- [WORK INSTRUCTION 1] Reproduce, word for word, the part of the article on gemstone skills that runs from "Sithole, who is" to "stones and gems).".
- [WORK INSTRUCTION 2] Resume the news article on gemstone skills in Zimbabwe and carry it on from its last sentence, not the listing.

- [TEXT EXCERPT]
=-=-=

Imparting right skills critical for unlocking gemstones’ economic value
By Ndanatsiwa Tagwireyi
The first African Career Gemmologist Engineer Clever Sithole has noted that imparting the right skills on gemstone related matters is critical in unlocking maximum value from the mineral.
Sithole, who is currently spearheading gemology and lapidary online classes under the Zimbabwe School of Mines said there is a skills gap in Zimbabwe’s extractive sector on issues relating to precious stones and lapidary (relating to the engraving, cutting, or polishing of stones and gems).
Gemmology is a relatively a young science, a hybrid of several different scientific principles including geology, mineralogy, chemistry, physics, and biology that deals with a select group of minerals rocks, and organic materials which possess the necessary attributes to be worn for personal adornment.

=-=-=

- [AVAILABLE DATA]
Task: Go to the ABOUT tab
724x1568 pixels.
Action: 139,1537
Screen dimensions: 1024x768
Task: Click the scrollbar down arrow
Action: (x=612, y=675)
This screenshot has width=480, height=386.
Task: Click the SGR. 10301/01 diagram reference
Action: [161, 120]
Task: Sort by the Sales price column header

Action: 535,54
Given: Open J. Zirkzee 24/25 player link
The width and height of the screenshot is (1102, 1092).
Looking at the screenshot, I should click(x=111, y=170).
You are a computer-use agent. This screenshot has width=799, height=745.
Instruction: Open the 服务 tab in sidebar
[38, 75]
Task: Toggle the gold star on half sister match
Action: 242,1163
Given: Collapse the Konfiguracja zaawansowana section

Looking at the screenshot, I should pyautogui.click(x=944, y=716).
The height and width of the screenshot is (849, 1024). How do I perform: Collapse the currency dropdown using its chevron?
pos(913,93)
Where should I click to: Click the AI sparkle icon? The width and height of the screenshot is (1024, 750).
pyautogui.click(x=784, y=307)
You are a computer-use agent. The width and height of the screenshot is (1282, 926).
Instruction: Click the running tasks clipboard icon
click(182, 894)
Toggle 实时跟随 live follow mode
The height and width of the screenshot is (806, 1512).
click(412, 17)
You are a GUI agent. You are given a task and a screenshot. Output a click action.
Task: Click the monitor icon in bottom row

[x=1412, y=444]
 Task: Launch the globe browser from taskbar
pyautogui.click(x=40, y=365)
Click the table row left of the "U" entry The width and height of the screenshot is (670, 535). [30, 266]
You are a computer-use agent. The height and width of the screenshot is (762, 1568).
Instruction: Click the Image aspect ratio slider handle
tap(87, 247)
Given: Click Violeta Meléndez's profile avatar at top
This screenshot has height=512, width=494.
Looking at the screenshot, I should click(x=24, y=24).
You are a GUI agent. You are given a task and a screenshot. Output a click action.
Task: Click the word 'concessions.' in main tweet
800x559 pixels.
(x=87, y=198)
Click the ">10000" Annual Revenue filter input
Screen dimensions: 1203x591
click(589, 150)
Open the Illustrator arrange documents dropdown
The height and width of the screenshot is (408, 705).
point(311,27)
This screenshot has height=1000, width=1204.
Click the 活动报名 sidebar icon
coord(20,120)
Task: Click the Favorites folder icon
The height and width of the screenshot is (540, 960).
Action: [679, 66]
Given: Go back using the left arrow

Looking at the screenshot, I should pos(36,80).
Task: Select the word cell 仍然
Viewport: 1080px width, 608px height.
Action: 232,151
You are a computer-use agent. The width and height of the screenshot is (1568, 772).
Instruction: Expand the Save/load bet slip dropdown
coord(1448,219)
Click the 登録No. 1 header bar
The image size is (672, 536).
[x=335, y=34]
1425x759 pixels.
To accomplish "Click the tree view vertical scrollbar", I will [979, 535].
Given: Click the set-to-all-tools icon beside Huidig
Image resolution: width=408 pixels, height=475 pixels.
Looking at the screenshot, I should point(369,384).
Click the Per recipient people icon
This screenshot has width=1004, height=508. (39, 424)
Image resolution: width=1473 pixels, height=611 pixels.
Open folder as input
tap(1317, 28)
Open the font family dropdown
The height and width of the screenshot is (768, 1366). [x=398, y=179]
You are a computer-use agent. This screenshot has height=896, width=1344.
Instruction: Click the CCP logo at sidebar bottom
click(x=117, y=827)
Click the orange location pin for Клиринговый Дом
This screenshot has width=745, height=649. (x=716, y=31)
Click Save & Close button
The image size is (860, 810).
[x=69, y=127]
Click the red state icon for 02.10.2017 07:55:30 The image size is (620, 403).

=-=-=

- [OUTPUT 1]
Sithole, who is currently spearheading gemology and lapidary online classes under the Zimbabwe School of Mines said there is a skills gap in Zimbabwe’s extractive sector on issues relating to precious stones and lapidary (relating to the engraving, cutting, or polishing of stones and gems).

- [OUTPUT 2]
“We need to impart the right skills that will go a long way in motivating the youths and disadvantaged communities where gemstones are found to venture more in gemstones trade,” he told the Mining Vision Magazine. “Enrollment is open to anyone interested in gemological sciences and the program lays a good foundation for studying diamonds and coloured stones.”
The duration of the online training program on Fundamentals of Gemmology is four weeks and plans to roll it out throughout the year are already in motion.
“I have truncated the online training program to 4 weeks since it is only the foundation but the full program on gemmology is broader requiring more time to complete,” he told the Mining Vision Magazine. “With adequate numbers, I will be planning to roll it through-out the year then include the practicals and scientific gemmology in future, this will require the equipment and stone samples.”
Sithole says his inspiration on teaching gemology and lapidary classes is drawn from the international exposure that he obtained while studying abroad in Belgium, Switzerland, India, United Arab Emirates and Spain. He established the Silk Road Heart Gemological Laboratory and Lapidary Centre in the Islamic Republic of Afghanistan, where he was involved in training new lapidarists and gemologists as the Head Gemologist under a project funded by United States Agency for International Development (USAID).
His observation is that most of the curriculum that involves studying minerals in Zimbabwe focuses on geology which emphasizes on field work and minimum laboratory work.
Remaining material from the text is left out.